Trace impurities in coal-derived syngas pose a threat on the performance and durability of solid oxide fuel cells (SOFCs) operated in syngas. A Ni–YSZ/YSZ/Ni–YSZ (YSZ stands for yttria-stabilized zirconia) half-cell is constructed in order to evaluate the effects of a phosphorus impurity on the performance of the Ni–YSZ cermet anode in the simulated coal-derived syngas containing 30.6% H 2, 30% CO, 11.8% CO 2, 27.6% H 2O and 20 ppm PH 3. Electrochemical impedance analysis shows that both the charge transfer resistance and the diffusion resistance increase with time during exposure to the P-containing syngas.
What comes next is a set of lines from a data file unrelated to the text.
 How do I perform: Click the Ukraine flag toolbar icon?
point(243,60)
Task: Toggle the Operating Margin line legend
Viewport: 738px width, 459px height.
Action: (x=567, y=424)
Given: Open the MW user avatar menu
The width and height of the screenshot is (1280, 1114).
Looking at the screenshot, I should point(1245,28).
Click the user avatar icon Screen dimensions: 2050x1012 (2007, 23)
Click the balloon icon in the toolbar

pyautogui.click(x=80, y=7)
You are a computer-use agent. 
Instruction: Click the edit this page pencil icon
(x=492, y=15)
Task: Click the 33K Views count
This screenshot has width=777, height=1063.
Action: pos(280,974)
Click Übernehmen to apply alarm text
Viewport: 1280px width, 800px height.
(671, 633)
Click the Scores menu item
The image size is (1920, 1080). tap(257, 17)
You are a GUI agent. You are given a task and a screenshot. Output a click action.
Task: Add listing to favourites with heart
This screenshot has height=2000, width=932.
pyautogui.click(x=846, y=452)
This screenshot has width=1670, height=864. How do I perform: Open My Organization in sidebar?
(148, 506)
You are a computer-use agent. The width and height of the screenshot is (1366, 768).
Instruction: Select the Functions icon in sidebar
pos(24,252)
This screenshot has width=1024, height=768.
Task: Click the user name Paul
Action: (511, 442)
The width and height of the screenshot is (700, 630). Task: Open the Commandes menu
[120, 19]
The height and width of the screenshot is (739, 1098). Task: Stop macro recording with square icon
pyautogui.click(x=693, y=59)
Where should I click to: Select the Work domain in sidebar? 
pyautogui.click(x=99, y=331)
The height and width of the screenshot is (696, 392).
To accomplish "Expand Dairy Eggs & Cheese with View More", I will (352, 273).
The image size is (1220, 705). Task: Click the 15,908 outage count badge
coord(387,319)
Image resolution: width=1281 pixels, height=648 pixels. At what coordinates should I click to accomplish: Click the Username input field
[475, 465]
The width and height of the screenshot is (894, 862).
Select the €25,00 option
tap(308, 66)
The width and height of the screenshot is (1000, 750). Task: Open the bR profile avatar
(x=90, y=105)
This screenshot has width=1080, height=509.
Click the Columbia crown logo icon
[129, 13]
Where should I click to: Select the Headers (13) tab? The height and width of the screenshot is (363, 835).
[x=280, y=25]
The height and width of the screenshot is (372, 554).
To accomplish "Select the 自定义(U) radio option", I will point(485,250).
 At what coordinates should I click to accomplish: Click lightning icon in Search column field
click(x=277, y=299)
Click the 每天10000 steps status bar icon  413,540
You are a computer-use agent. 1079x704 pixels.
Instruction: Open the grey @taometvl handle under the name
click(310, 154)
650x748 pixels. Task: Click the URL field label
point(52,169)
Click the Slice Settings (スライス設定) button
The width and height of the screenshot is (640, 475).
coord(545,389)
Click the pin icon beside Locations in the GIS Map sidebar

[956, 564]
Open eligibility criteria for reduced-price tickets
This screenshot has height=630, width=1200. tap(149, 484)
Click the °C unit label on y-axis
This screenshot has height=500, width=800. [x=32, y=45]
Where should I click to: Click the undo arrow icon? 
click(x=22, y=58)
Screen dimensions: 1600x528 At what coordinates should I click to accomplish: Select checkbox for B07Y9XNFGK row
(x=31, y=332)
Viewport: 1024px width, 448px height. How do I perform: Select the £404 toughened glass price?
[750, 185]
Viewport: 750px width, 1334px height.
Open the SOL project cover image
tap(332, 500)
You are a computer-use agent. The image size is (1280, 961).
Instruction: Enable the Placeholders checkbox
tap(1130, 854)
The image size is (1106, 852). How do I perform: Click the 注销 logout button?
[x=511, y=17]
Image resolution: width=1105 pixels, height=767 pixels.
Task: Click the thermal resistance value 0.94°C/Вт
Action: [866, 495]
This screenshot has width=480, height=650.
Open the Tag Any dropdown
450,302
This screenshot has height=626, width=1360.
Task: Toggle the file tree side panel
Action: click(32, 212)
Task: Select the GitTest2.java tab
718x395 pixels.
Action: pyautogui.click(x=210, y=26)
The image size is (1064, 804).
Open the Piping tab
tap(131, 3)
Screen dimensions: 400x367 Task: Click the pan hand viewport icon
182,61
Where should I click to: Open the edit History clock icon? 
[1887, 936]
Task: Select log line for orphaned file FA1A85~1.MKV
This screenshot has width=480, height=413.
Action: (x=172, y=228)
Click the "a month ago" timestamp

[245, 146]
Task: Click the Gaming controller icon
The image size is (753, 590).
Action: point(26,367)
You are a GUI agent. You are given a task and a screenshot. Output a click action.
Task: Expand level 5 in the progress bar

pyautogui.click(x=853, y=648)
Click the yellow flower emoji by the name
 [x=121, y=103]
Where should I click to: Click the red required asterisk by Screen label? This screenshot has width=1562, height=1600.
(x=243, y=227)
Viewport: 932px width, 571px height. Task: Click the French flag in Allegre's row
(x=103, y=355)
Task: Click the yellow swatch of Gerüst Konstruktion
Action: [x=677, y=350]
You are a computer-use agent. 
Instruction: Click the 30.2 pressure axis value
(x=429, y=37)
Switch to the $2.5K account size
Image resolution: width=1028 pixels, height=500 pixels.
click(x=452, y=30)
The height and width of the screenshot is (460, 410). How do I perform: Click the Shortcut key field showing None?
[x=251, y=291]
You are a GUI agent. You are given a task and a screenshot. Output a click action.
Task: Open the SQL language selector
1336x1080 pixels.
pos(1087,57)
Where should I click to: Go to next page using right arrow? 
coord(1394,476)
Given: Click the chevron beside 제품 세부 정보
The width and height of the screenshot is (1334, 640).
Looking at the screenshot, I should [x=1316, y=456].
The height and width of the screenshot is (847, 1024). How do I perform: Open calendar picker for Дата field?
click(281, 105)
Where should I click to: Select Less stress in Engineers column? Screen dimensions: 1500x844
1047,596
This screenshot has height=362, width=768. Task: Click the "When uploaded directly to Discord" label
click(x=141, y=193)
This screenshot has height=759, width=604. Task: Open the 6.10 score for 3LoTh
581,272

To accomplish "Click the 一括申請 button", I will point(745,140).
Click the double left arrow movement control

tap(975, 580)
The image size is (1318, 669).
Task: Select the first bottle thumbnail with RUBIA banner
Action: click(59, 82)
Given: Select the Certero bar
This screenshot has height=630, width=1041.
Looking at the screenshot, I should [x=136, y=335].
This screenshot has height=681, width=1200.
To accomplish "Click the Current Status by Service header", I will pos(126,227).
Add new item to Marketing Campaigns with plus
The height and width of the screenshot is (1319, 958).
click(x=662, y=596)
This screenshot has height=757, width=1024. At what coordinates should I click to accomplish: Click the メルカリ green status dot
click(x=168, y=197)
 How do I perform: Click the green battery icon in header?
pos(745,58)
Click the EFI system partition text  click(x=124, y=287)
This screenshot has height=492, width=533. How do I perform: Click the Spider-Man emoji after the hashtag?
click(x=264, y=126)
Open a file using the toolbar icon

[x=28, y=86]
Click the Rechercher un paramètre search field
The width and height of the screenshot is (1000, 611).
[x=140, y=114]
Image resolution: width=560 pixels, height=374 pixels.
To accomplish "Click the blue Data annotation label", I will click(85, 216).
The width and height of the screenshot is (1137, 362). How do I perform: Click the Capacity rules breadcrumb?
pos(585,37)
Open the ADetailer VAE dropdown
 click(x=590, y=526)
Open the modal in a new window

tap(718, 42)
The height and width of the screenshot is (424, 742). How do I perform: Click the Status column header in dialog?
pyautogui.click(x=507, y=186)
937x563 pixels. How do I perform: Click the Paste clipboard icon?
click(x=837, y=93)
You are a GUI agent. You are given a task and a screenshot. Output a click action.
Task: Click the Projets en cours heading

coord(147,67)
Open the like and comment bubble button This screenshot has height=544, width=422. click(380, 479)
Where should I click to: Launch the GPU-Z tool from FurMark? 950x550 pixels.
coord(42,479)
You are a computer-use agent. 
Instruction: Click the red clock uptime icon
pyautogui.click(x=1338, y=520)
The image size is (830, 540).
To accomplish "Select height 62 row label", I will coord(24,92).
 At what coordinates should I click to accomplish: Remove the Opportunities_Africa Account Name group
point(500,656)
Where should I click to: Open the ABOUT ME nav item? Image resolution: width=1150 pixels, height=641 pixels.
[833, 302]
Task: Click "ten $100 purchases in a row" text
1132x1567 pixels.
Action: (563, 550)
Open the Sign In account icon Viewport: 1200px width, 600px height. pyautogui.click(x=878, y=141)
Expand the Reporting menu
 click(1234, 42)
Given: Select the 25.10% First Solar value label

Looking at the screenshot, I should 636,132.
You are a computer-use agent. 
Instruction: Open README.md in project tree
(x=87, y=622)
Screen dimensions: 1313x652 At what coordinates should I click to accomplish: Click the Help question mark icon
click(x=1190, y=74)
The diffusion resistance increases faster than the charge transfer resistance. X-ray diffraction (XRD) and X-ray photoelectron spectroscopy (XPS) studies show that phosphorus is incorporated into the Ni–YSZ electrode, leading to the formation of secondary phases of nickel phosphate and zirconium phosphate. The incorporation of phosphorus into the anode is accelerated by an applied electric field.